In the primary state after application of load \(T_{0}\), the slip regime develops at both contact zones. The slip displacement follows from M–D theory, while Masing’s rule is applied for the reverse slip, thus:
$$\begin{aligned} {\updelta }_s =\left\{ {\begin{array}{l} A{\upmu }N^{2/3}\left( {1-\left( {1-{\left| T \right| }/{{\upmu }N}} \right) ^{2/3}} \right) ,\;\;\left| T \right| \le {\upmu }N \\ {\updelta }_s^A \!+\!2A{\upmu }N^{2/3}\left( {1\!-\!\left( {1\!-\!\frac{1}{2}{\left| {T\!-\!T^{A}} \right| }/{{\upmu }N}} \right) ^{2/3}} \right) ,\left| T \right| \;\\ \quad \le \left| {T_A } \right| \;\wedge \;\left| T \right| \le {\upmu }N\; \\ \end{array}} \right. , \quad \end{aligned}$$
(63)
where \(A={{\upchi }\left( {k_n^*} \right) ^{{-2}/3}}/{\upmu }=3/{\left( {32G^{*}} \right) }\left( {2K^{*}R^{*}} \right) ^{-1/3}\), \(K^{*}=3/{\left( {8E^{*}} \right) }\), \({\updelta }_s^A \) and \(T^{A}\) are the slip displacement and force values at force reversal.

SHORT TASK 1:
In the contact slip passage, which rule is applied for the reverse slip?
The rows below the text have no connection to it.

DATA TO PROCESS:
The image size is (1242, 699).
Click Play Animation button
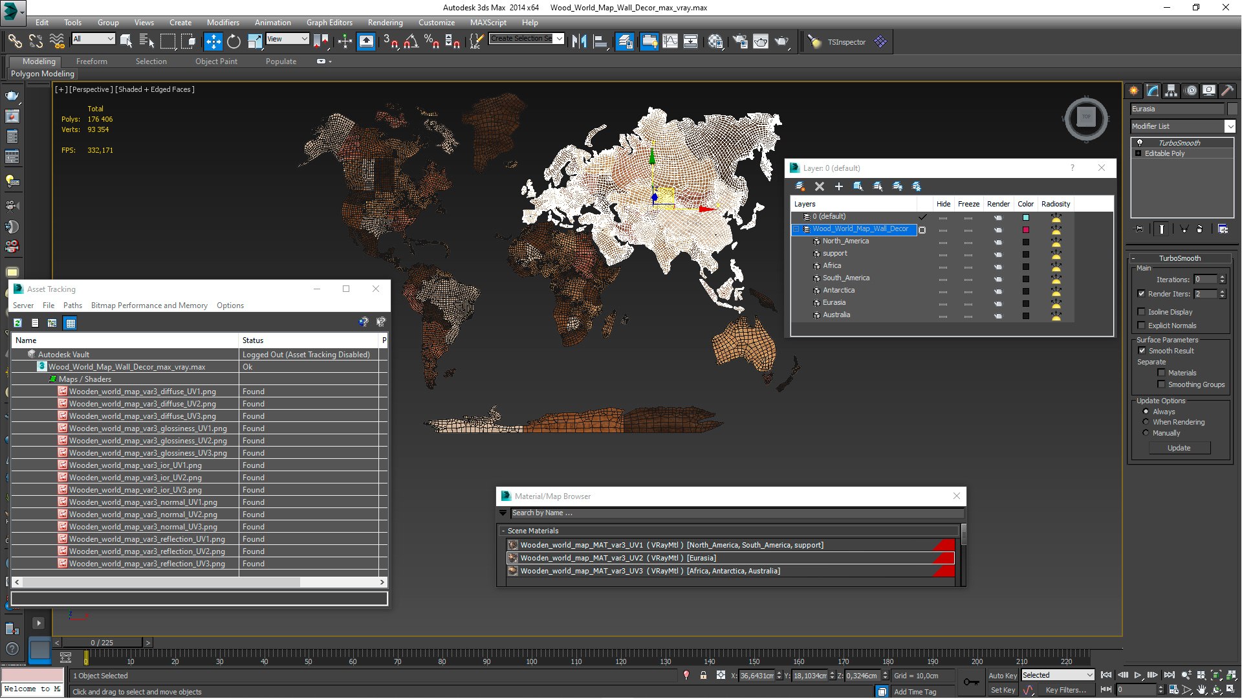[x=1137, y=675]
---
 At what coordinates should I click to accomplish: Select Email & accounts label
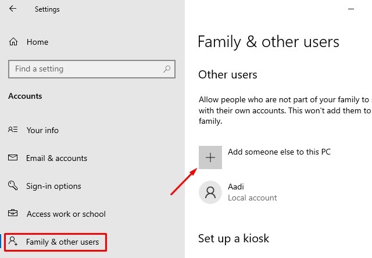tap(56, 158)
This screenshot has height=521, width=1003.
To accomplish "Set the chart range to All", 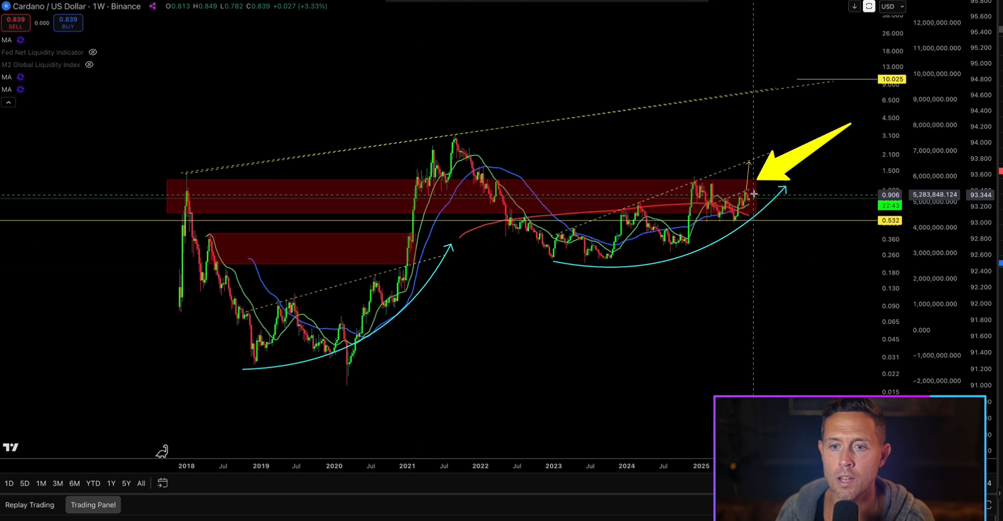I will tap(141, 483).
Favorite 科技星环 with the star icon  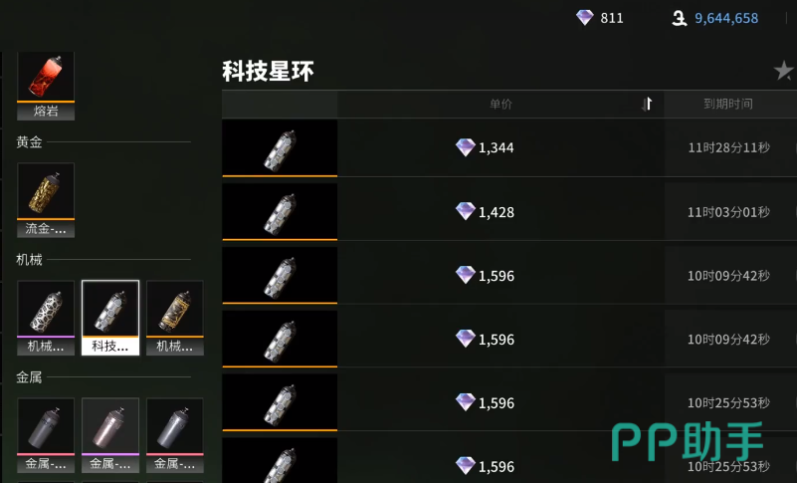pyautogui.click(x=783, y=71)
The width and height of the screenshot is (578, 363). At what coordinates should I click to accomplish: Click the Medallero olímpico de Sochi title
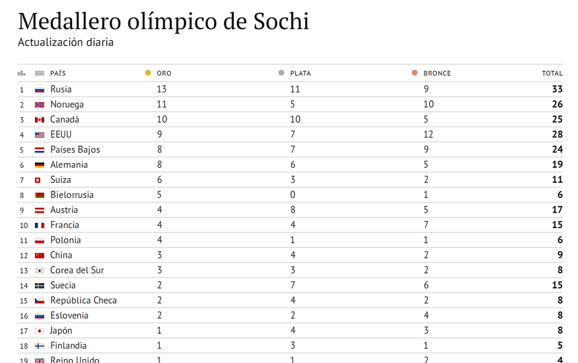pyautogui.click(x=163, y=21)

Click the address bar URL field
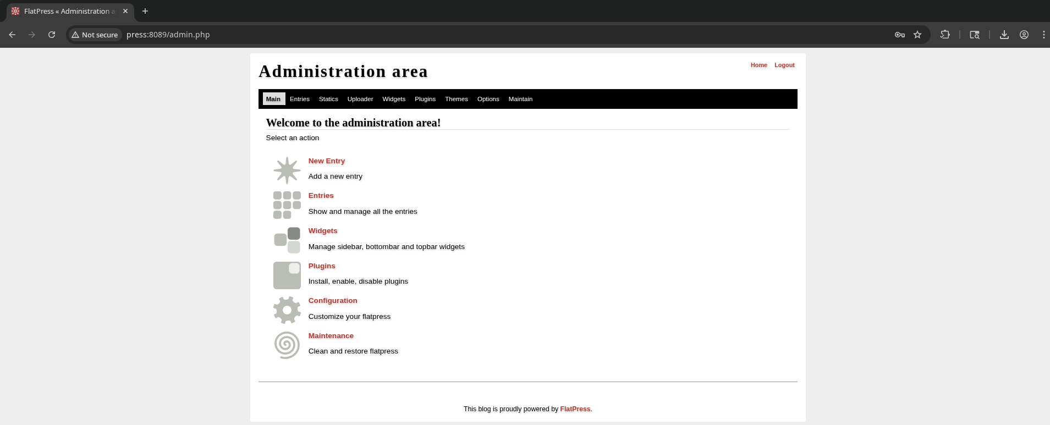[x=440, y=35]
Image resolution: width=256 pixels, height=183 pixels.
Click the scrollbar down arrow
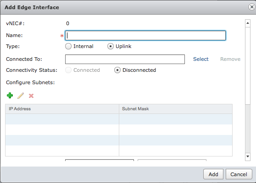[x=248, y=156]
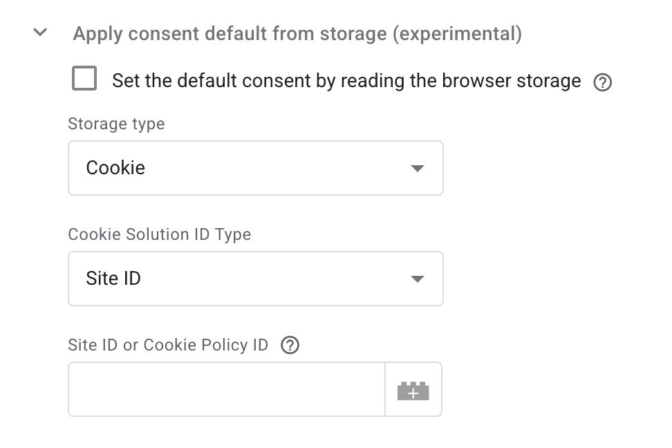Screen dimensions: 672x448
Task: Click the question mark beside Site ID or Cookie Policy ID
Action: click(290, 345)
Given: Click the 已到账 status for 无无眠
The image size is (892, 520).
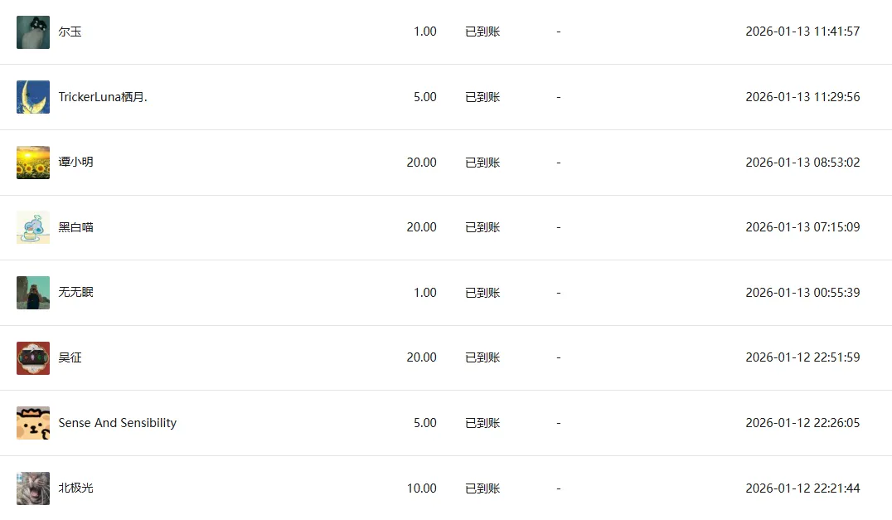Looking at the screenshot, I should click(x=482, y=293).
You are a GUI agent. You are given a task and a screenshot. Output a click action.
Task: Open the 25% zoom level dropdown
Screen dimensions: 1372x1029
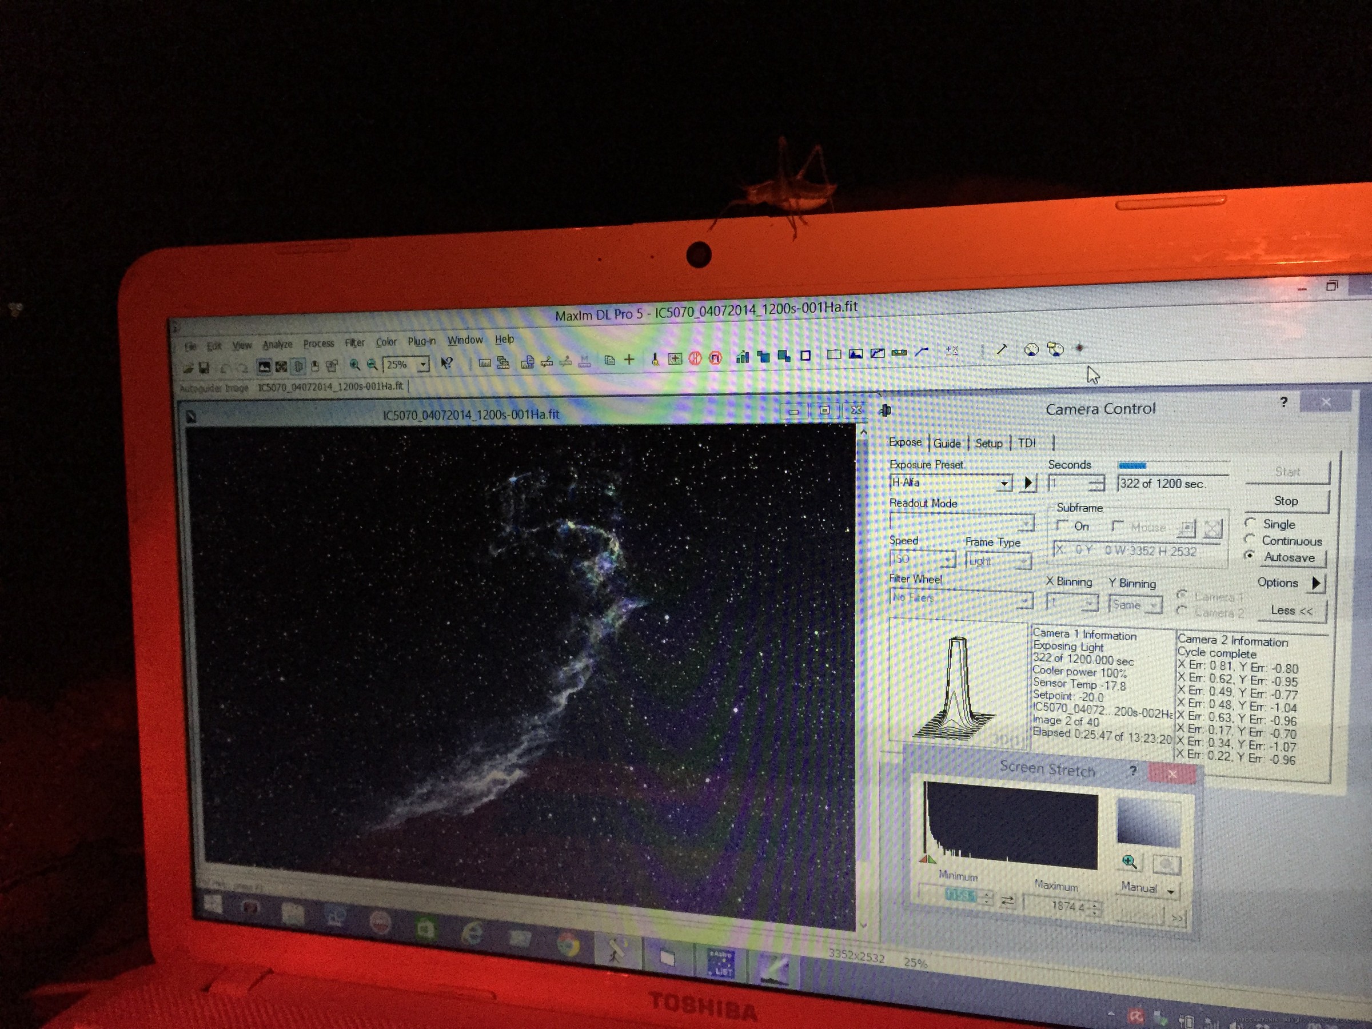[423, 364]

SHORT TASK 2:
Rewrite the rows from the line with "The width and" to the line with "[x=440, y=35]", replacing "address bar" with "location bar" and keeping everything else unchanged. Omit the pictures.

EXPECTED OUTPUT 1:
Masing's rule

EXPECTED OUTPUT 2:
The width and height of the screenshot is (578, 363). At what coordinates should I click to accomplish: Click the Medallero olímpico de Sochi title
pyautogui.click(x=163, y=21)

Click the location bar URL field
[x=440, y=35]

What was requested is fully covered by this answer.